1926 yılı başlarından itibaren Ankara İstiklâl Mahkemesi tarafından tutuklu olarak İskilipli Atıf, şapka karşıtı kitap yazmaktan değil, yazdığı bu kitabı –kitabın toplatılması ve satılmaması kararına rağmen- özellikle isyan çıkan bölgelere gönderip halkı Cumhuriyete karşı isyana ve irticaya teşvikten ve başkanı olduğu cemiyetin Milli Mücadele'deki ihanet bildirilerinden yargılandı. Savcı Necip Ali'nin iddia makamı olarak istediği üç yıllık kürek cezasına karşılık mahkeme heyetince idama mahkûm edildi. İskilipli Atıf Hoca, şapka inkılabında “halkı isyan ve irticaya teşvik” ettiği için ve Milli Mücadele'de başkanı olduğu Teali İslam Cemiyeti'nin “ihanet bildirilerinden” dolayı, Ceza Kanunu'nun 55. Maddesi gereğince “anayasayı tağyir” suçuyla “vatana ihanetten ” 4 Şubat 1926'da Ankara'da Eski Meclis binası yakınlarındaki Karaoğlan Çarşısı'nda Babaeski müftüsü Ali Rızâ Efendi ile beraber idam edildi.
İskilipli Atıf Hoca, 4 Şubat 1926 yılında Ankara’da 51 yaşında idam edilmesi sonucunda ölmüştür.

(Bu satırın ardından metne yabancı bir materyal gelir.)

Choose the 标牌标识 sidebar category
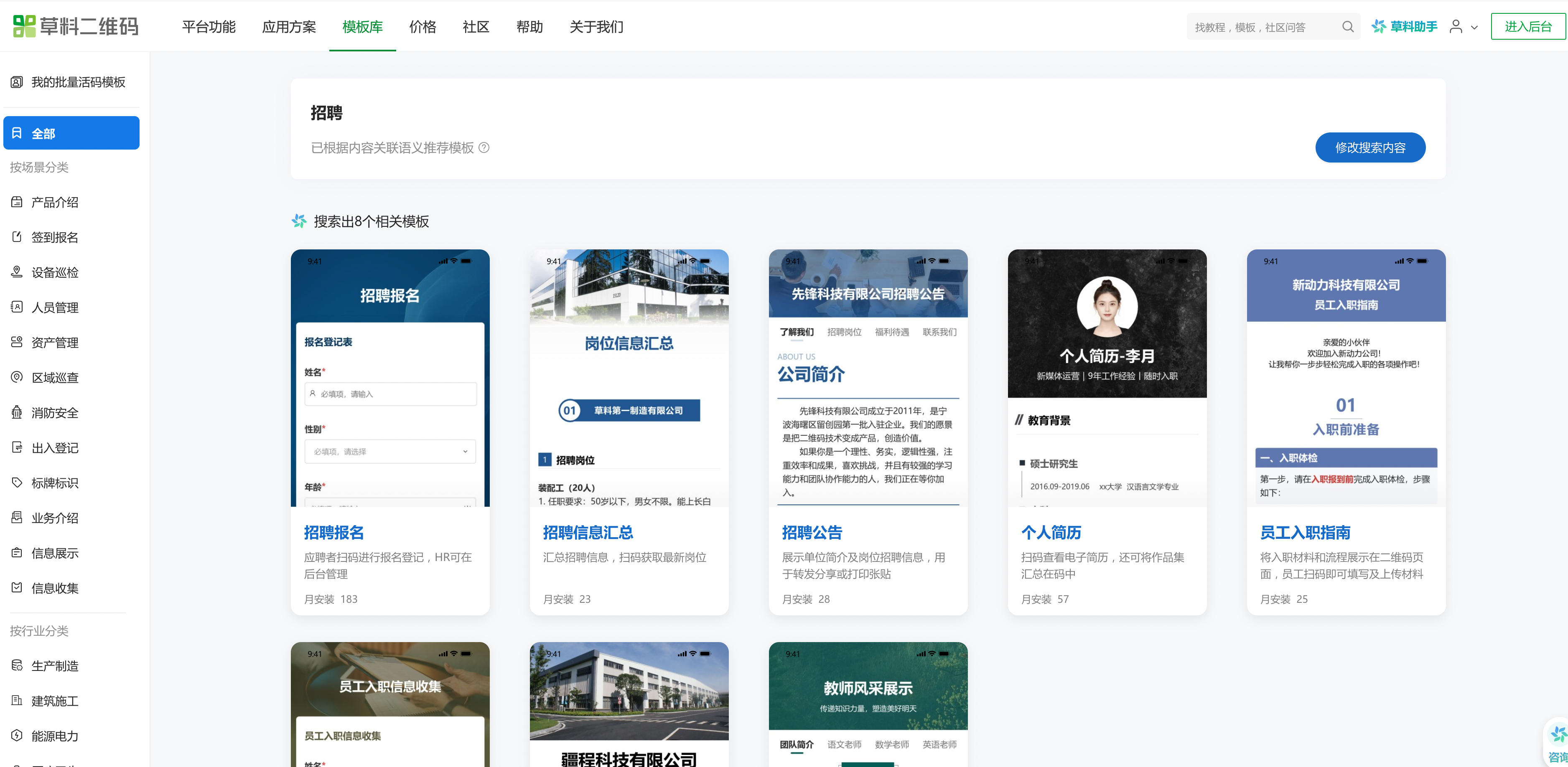The height and width of the screenshot is (767, 1568). [x=55, y=483]
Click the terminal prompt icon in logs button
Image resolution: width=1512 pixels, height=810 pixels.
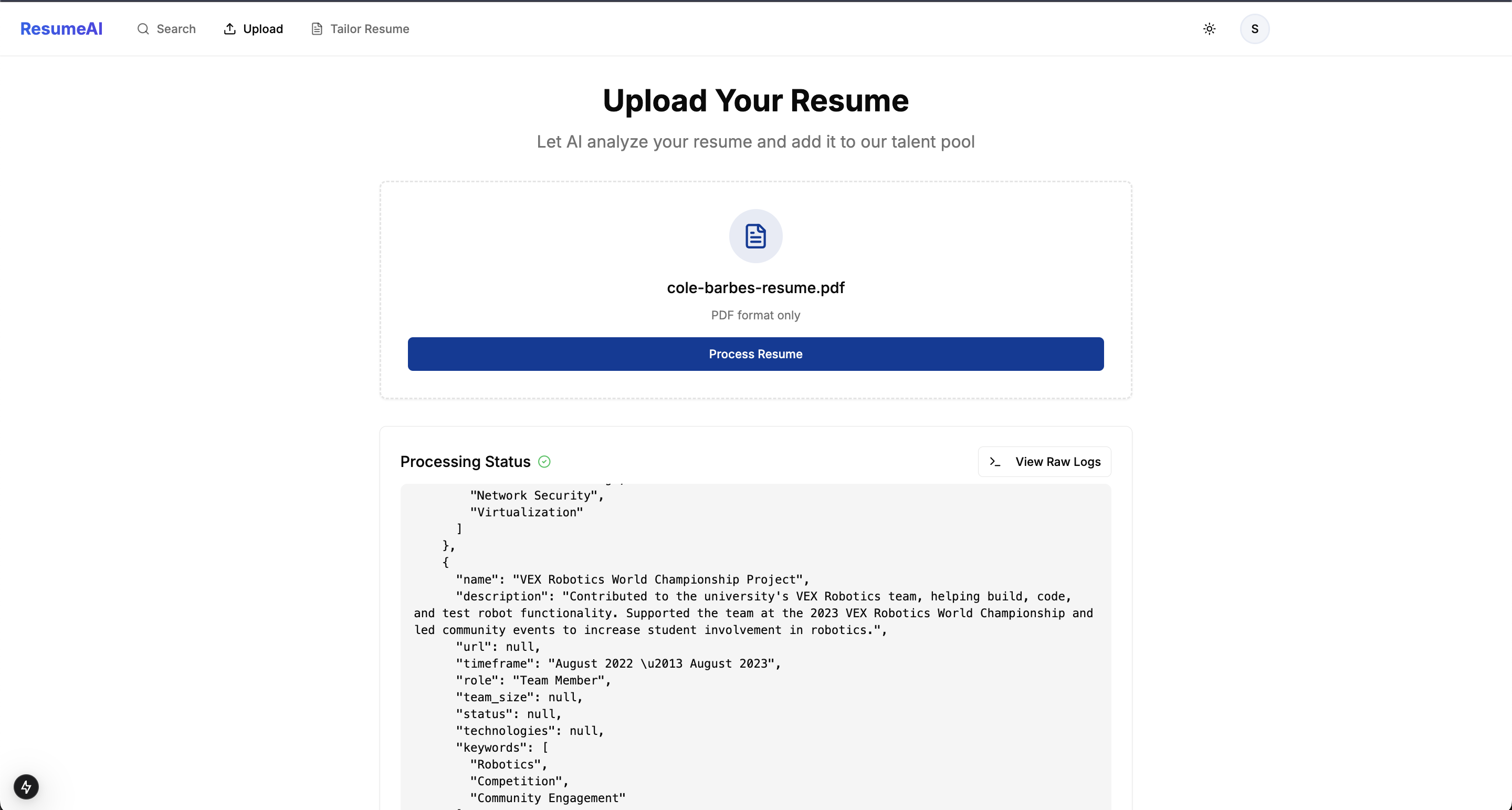994,462
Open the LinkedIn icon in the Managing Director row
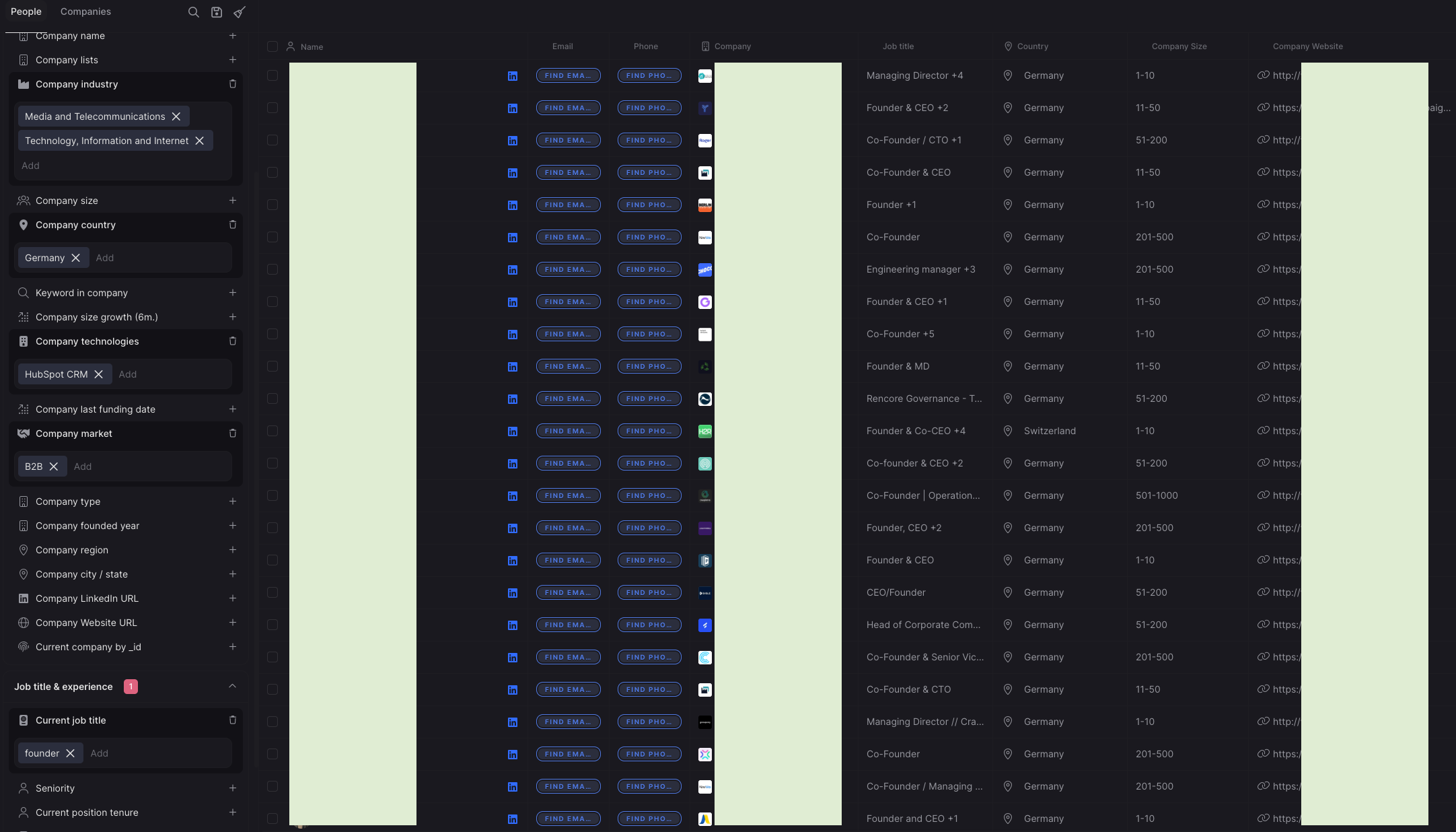The image size is (1456, 832). 513,76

İskilipli Atıf Hoca, 1904 yılında aslen Safranbolulu olan Fatma Zahide Hanım ile evlendi. Ayşe Melahat adında bir kızı vardı.
Kitapları :
Mîrât-ül İslâm
İslâm Yolu
İslâm Çığırı
Dîn-i İslâm'da Men-i Müskirât
Nazar-ı Şeriatta Kuvve-i Berriye ve Bahriyye
Tesettür-ü Şer'î
Muâyenet-üt Talebe
Medeniyyet-i Şer'iyye
Frenk Mukallitliği ve Şapka
İskilipli Atıf Hoca, başkanlığındaki Teali İslam Cemiyetinin hazırladığı ihanet bildirisi 30 Ağustos 1920 tarihinde Yunan uçaklarıyla Anadolu'ya halkın üzerine atıldı. Bu ihanet bildirisinin bazı bölümleri aynen şöyle:
“Anadolu'nun masum ve mazlum ahalisine…”
“Birinci Dünya Savaşı'na katıldılar; yediler, içtiler, çaldılar, keyif ettiler, kalan herkes öldü, sefalet, acılar çekti. İmparatorluk parçalandı. Şimdi de Anadolu'da Mustafa Kemal ve Kuvayı Milliye maskaraları çıktı…”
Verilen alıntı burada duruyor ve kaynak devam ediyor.